Remember to always think twice before using your card. It's not a cash card, so you should be able to afford each swipe. If you can't pay for your impulsive purchases in full, then don't use your card at all. 

Master the art of delayed gratification, so you can curb your impulsive decision-making. If you’re itching to go on an impulsive shopping spree, why not focus on what you already have and enjoy the now? You won't just save yourself a bunch of money, you'll also gain an appreciation for the things you have.

Compare credit cards with Moneymax

Resigning Without a Stable Income

The Philippine economy might have grown considerably,[1] but with inflation currently at its peak, you need to map out your financial backup plan before you leave your job.

Whatever your reason for quitting, remember to save up at least six months' worth of your salary before you hand in your resignation letter, especially if you don't have a new job lined up.

Of course, this is just a general rule—you still have to factor in your lifestyle expenses and debts, if any. Then adjust the amount accordingly. 

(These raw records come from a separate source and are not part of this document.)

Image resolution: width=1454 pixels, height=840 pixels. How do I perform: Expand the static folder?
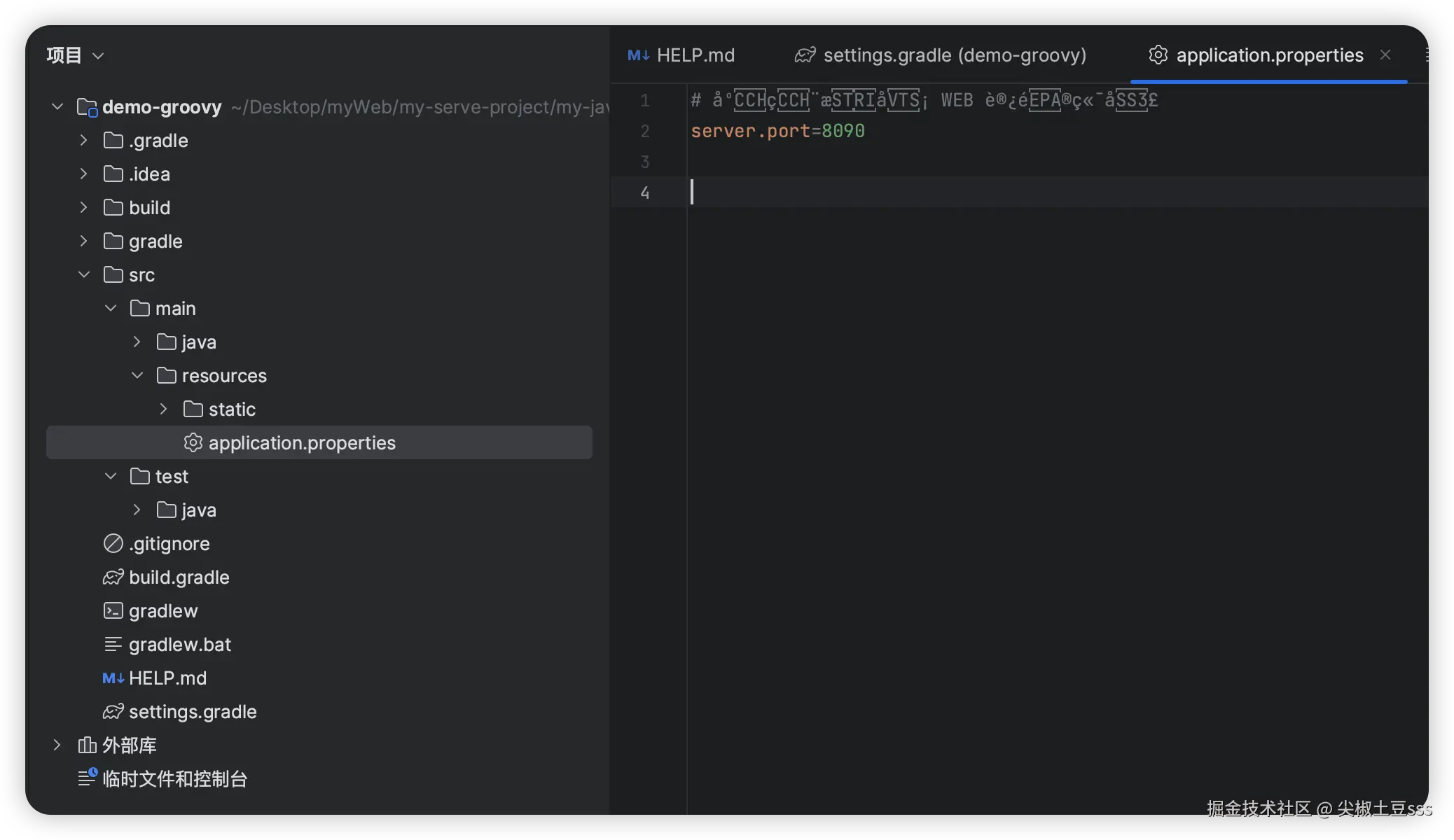coord(164,410)
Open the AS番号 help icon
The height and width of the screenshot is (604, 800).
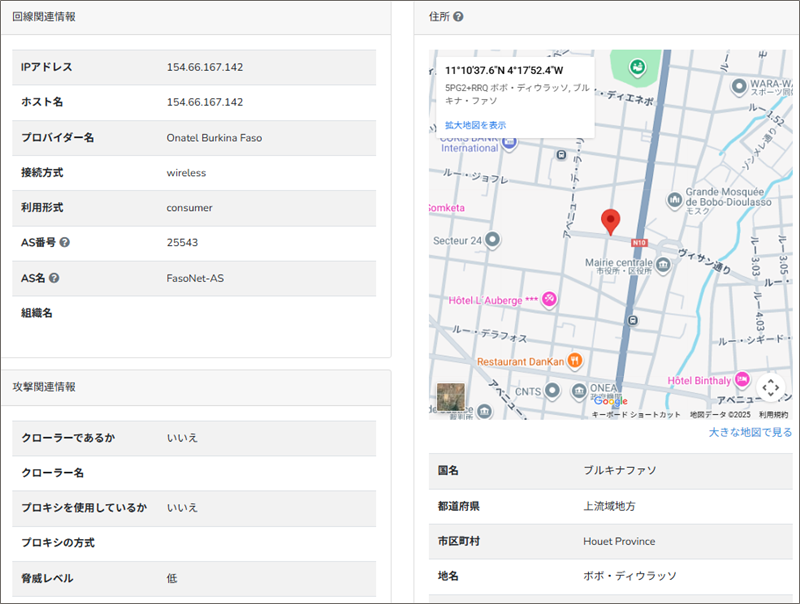tap(65, 243)

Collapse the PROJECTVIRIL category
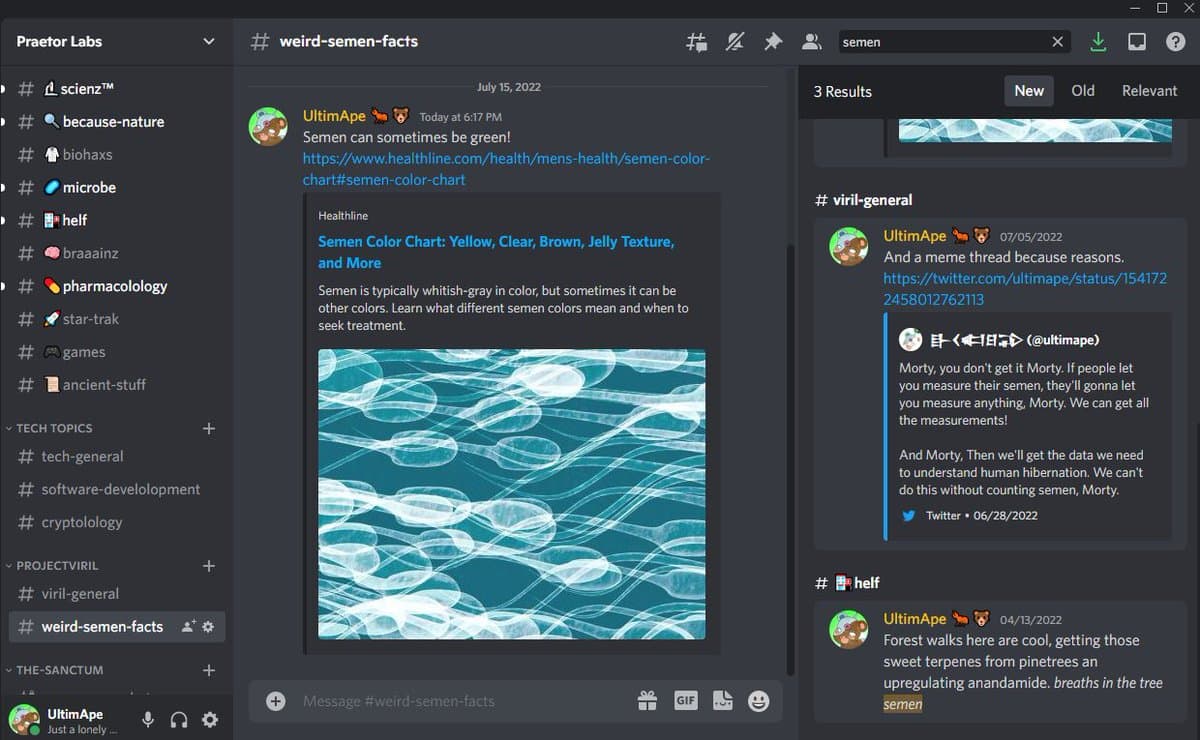(57, 565)
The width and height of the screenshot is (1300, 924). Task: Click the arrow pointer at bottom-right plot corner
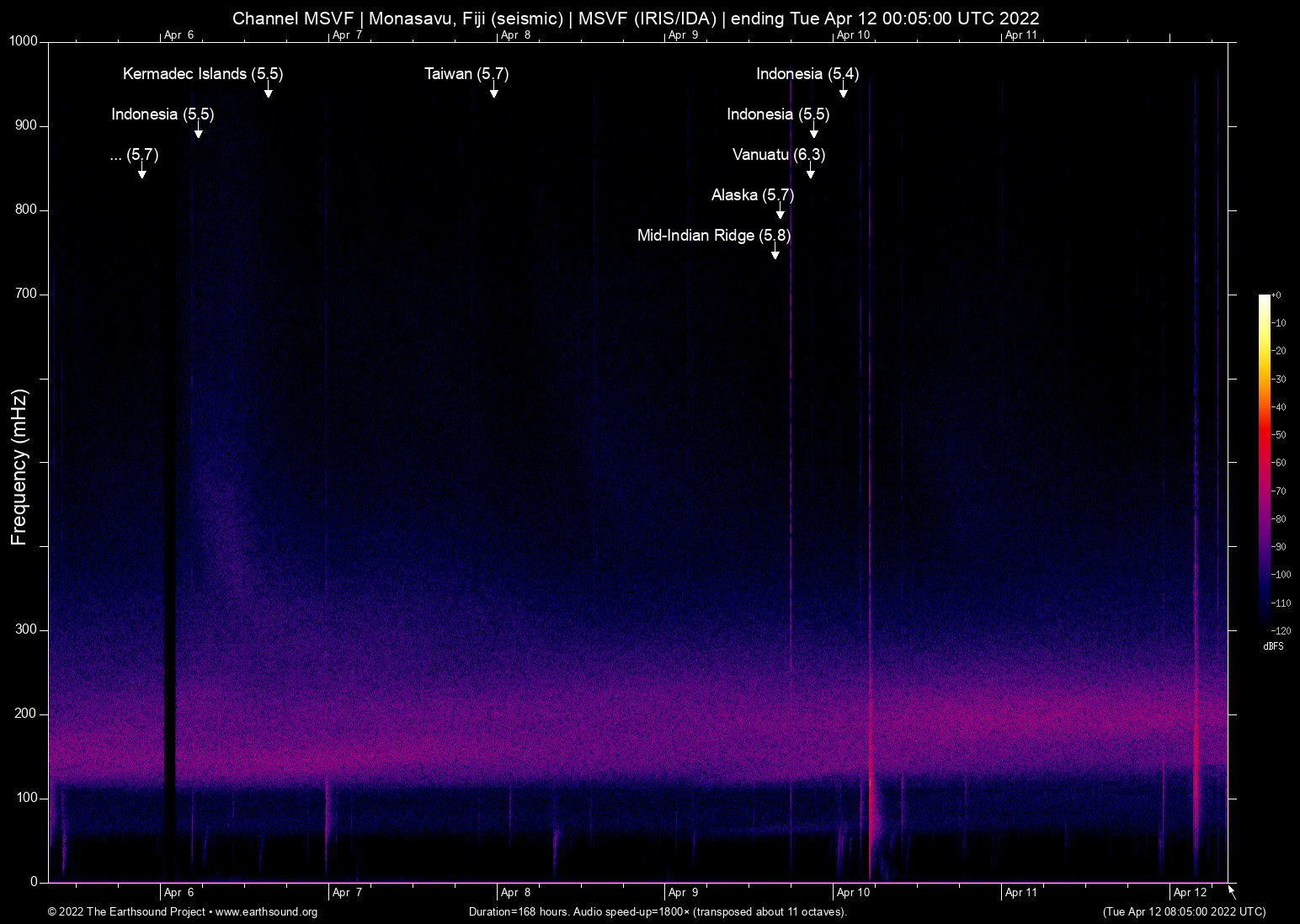1232,892
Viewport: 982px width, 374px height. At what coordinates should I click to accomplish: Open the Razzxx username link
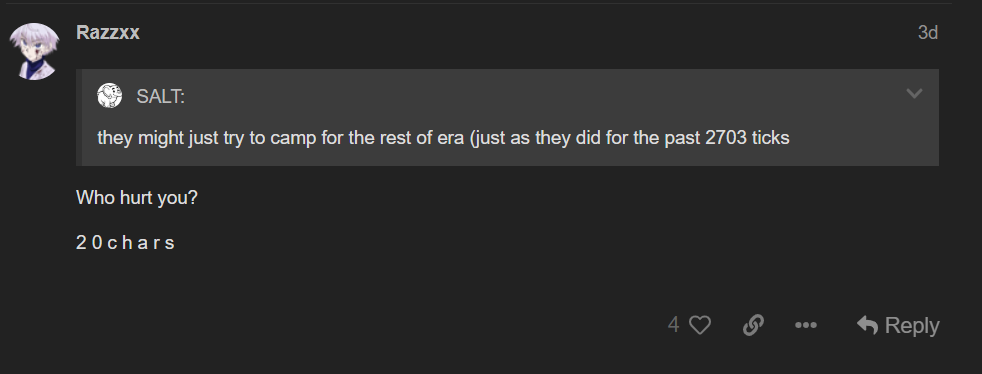tap(108, 33)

Starting a Business Without Enough Resources

impulsive purchases - starting a business without resources

They say starting a business is a leap of faith, but don’t let that adage hold true when it comes to your finances. Sure, launching your own business might be your lifelong dream, but that’s not reason enough to bet every single cent you have on such a risky venture.

In the meantime, stick to your current day job and stay patient when it comes to earning capital. You'll need a fallback just in case your business fails to gain profits.

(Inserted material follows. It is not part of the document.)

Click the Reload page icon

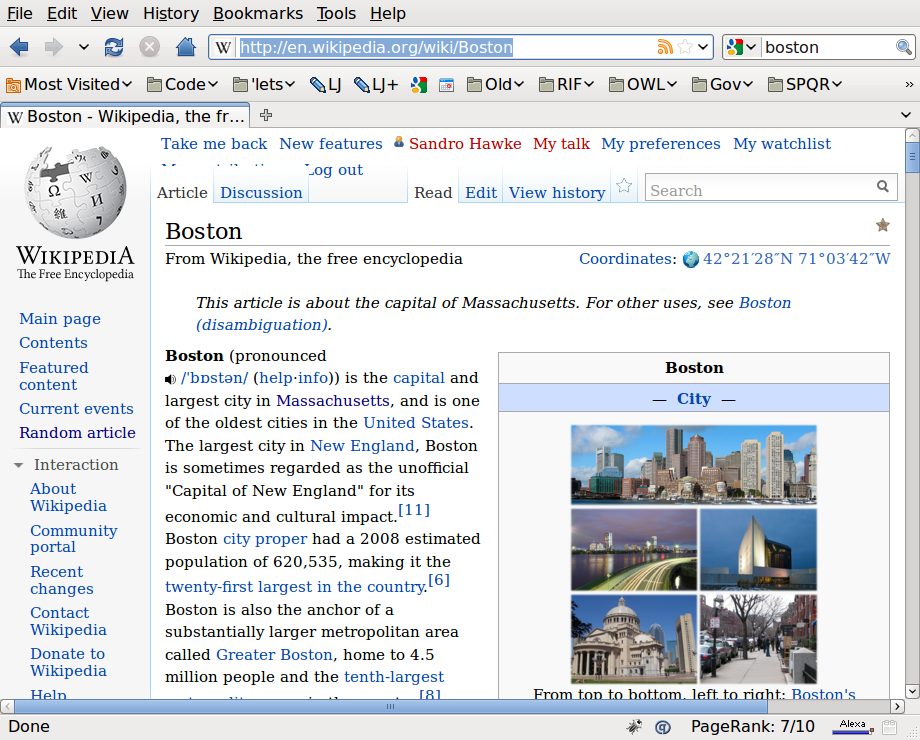click(114, 47)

Forgetting to Compare the Best Loan Deals

If you do end up needing a bit of extra cash, your first instinct might be to go with the first loan offer you see. However, you'll end up missing the fine print, which entails fees, penalties, and terms and conditions. This impulsive decision will most likely end up backfiring on you. 

Fortunately, since everything’s online now, scouring for the best financial services and comparing prices and alternatives just got a lot easier. Through platforms such as Moneymax, you can compare financial products like personal loans online.

Withdrawing All Your Investments and Savings

Inflation or not, you can't just hit pause on your investments or savings. After spending years growing them, don’t waste your efforts because you feel like you should be putting the money to use for day-to-day expenses, or worse, you want to use it on impulsive purchases.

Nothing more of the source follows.